▶ **Work task**:
Answer these questions using the text on doublet filtering and normalization below.
(a) What expected doublet rate is passed to the scrublet function?
(b) Which filtering option does the text choose for removing doublets?
(c) What does logarithmization reduce, according to the text?

▶ **Given text**:
* * *

is a number choosing how the simulations are done. using a specific random state means that you will always simulate the same doublets whenever you run this code. This allows you to reproduce exactly the same results every time and is a great thing for reproducibility in your own research.
sc.external.pp.scrublet(sample_1,
expected_doublet_rate=0.06,
random_state=12345)
Automatically set threshold at doublet score = 0.24 Detected doublet rate = 7.0% Estimated detectable doublet fraction = 17.5% Overall doublet rate: Expected = 6.0% Estimated = 40.0%
It seems that the doublet rate is likely to be lower than 6%, meaning that in this regard the data has been produced pretty well. We now plot the doublet scores assigned to each cell by the algorithm. We can see that most cells have a low score (the score is a value between 0 and 1). Datasets with many doublets show a more bimodal distribution, while here we just have a light tail beyond 0.1.
sns.distplot(sample_1.obs['doublet_score'])
<AxesSubplot:xlabel='doublet_score', ylabel='Density'>
We can choose 0.1 as filtering treshold for the few detected doublets or alternatively use the automatic selection of doublets by the algorithm. We will choose the last option and use the automatically chosen doublets.
sample_1 = sample_1[np.invert(sample_1.obs['predicted_doublet'])].copy()
Evaluation of filtering¶
A quite basic but easy way to look at the results of our filtering is to normalize and plot the dataset on some projections. Here we use a standard normalization technique that consists of:
- TPM normalization: the transcripts of each cell are normalized, so that their total amounts to the same value. This should make cells more comparable independently of how many transcripts their has been retained during cell isolation.
- Logarithmization: the logarithm of the normalized transcripts is calculated. This reduce the variability of transcripts values and highlights variations due to biological factors.
- Standardization: Each gene is standardized across all cells. This is useful for example for projecting the data onto a PCA.
# TPM normalization and storage of the matrix
sc.pp.normalize_per_cell(sample_1)
sample_1.layers['umi_tpm'] = sample_1.X.copy()
# Logarithmization and storage
sc.pp.log1p(sample_1)
sample_1.layers['umi_log'] = sample_1.X.copy()

* * *

▶ **Data provided**:

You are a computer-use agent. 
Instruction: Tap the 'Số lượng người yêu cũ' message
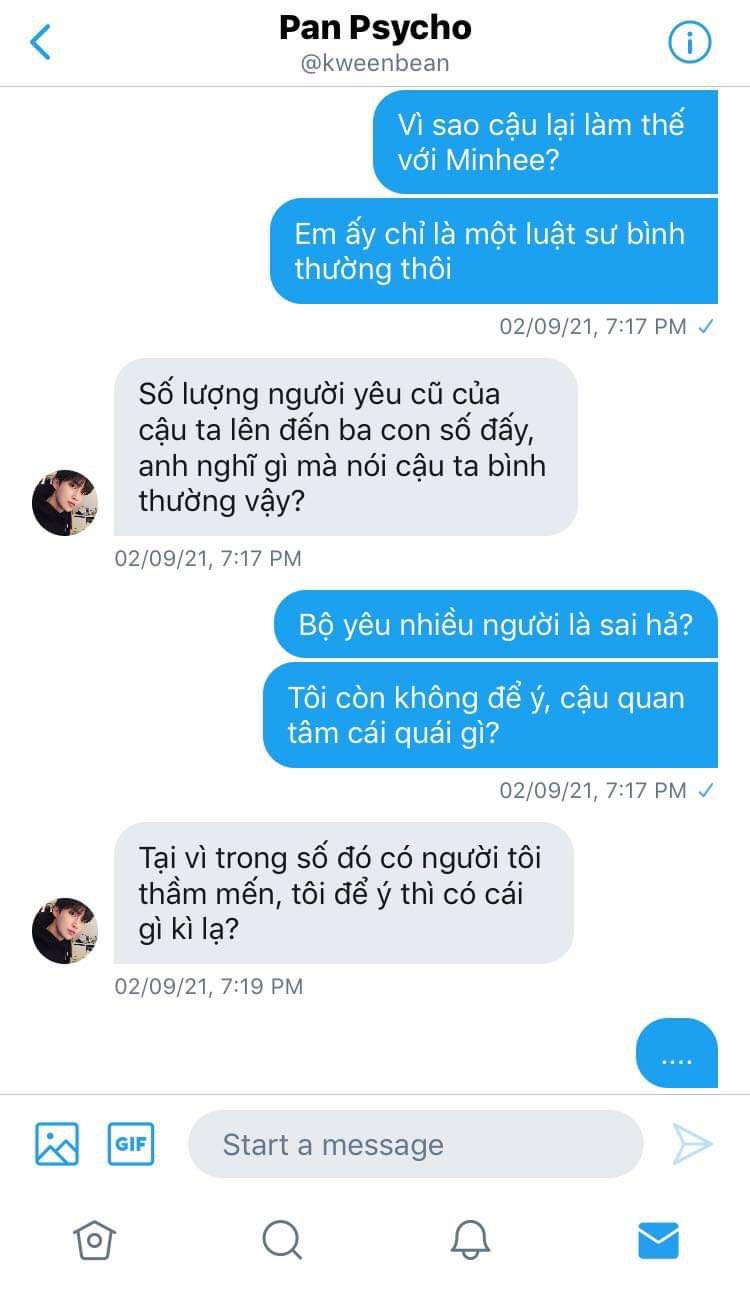[x=346, y=447]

* * *

▶ **Written answer**:
(a) 0.06
(b) The automatic selection of doublets by the algorithm, rather than a threshold of 0.1.
(c) The variability of transcript values.